Read, format, then write large CSV files

2019-06-11 09:57发布

问题:

I have fairly large csv files that I need to manipulate/amend line-by-line (as each line may require different amending rules) then write them out to another csv with the proper formatting.

Currently, I have:

import multiprocessing

def read(buffer):
    pool = multiprocessing.Pool(4)
    with open("/path/to/file.csv", 'r') as f:
        while True:
            lines = pool.map(format_data, f.readlines(buffer))
            if not lines:
                break
            yield lines

def format_data(row):
    row = row.split(',') # Because readlines() returns a string
    # Do formatting via list comprehension
    return row

def main():
    buf = 65535
    rows = read(buf)
    with open("/path/to/new.csv",'w') as out:
        writer = csv.writer(f, lineterminator='\n')
        while rows:
            try:
                writer.writerows(next(rows))
            except StopIteration:
                break

Even though I'm using multiprocessing via map and preventing memory overload with a generator, it still takes me well over 2 min to process 40,000 lines. It honestly shouldn't take that much. I've even generated a nested list from the generator outputs and trying to write the data as one large file at one time, vice a chunk-by-chunk method and still it takes as long. What am I doing wrong here?

回答1:

I have figured it out.

First, the issue was in my format_data() function. It was making a call to a database connection that, every time it ran, it constructed the database connection and closed it with each iteration.

I fixed it by creating a basic mapping via a dictionary for an exponentially faster lookup table that supports multithreading.

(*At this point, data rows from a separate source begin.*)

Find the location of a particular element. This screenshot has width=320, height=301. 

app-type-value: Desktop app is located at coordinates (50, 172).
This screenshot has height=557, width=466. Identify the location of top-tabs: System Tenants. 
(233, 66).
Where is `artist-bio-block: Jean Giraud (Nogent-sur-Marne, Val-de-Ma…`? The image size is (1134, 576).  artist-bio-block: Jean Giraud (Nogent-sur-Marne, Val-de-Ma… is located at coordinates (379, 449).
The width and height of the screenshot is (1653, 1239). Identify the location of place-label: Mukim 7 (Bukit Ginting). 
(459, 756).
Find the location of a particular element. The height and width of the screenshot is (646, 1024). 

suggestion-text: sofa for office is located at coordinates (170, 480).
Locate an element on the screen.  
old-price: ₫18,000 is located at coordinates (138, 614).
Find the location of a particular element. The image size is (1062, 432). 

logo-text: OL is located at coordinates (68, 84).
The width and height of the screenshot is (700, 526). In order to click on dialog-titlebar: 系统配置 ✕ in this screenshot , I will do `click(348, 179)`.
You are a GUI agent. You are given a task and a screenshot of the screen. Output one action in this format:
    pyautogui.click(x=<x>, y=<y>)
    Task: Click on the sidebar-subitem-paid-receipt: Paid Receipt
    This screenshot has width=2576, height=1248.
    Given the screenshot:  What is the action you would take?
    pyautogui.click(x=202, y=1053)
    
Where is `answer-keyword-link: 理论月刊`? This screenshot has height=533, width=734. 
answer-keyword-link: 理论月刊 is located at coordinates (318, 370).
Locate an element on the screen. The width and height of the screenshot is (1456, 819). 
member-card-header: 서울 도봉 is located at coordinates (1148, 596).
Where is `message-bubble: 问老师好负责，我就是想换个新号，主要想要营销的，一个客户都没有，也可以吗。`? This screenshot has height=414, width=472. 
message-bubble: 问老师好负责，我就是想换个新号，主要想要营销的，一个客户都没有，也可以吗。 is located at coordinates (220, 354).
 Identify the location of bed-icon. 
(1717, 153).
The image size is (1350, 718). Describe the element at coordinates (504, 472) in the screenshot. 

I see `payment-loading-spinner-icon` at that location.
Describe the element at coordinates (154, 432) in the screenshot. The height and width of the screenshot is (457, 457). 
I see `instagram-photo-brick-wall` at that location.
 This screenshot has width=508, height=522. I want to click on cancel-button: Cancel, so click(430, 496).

So, my code looks like this:

import multiprocessing

def read(buffer):
    pool = multiprocessing.Pool(4)
    with open("/path/to/file.csv", 'r') as f:
        while True:
            lines = pool.map(format_data, f.readlines(buffer))
            if not lines:
                break
            yield lines

def format_data(row):
    row = row.split(',') # Because readlines() returns a string
    # Do formatting via list comprehension AND a dictionary lookup
    # vice a database connection
    return row

def main():
    rows = read(1024*1024)
    with open("/path/to/new.csv",'w') as out:
        while rows:
            try:
                csv.writer(f, lineterminator='\n').writerows(next(rows))
            except StopIteration:
                break

I was able to parse a ~150MB file in less than 30 sec. Some lessons learned here for others to hopefully learn from.